** Source information follows **
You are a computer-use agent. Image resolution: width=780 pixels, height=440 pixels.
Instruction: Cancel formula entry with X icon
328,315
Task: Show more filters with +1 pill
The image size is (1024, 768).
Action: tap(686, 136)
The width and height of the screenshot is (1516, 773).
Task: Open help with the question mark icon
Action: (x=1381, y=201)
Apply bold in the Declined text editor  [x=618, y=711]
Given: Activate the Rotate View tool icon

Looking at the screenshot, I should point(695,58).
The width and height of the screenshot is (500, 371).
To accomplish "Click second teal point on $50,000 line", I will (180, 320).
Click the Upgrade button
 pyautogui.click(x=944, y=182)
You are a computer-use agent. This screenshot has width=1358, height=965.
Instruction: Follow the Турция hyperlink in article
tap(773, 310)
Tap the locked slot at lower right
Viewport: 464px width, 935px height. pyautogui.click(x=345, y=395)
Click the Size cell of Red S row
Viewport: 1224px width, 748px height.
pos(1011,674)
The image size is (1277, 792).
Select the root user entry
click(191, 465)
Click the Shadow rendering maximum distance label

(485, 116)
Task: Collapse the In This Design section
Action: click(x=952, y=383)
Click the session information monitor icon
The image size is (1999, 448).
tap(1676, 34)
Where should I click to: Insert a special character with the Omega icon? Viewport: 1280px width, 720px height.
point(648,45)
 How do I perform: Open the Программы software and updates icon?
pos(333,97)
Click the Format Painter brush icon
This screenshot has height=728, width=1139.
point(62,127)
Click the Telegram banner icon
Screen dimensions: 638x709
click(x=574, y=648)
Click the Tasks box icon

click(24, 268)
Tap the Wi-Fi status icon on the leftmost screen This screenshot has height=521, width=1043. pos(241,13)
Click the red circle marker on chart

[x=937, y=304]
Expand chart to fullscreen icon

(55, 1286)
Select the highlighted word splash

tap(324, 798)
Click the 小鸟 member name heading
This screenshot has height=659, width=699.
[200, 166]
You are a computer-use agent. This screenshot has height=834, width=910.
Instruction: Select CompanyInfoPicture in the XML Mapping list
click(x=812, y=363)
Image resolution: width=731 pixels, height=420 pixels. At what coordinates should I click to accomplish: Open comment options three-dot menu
** End of Source information **
> _Work request_
In the lines above, find each one with "pixels" and list it.

> _Exercise output_
You are a computer-use agent. Image resolution: width=780 pixels, height=440 pixels.
Image resolution: width=731 pixels, height=420 pixels. At what coordinates should I click to accomplish: Open comment options three-dot menu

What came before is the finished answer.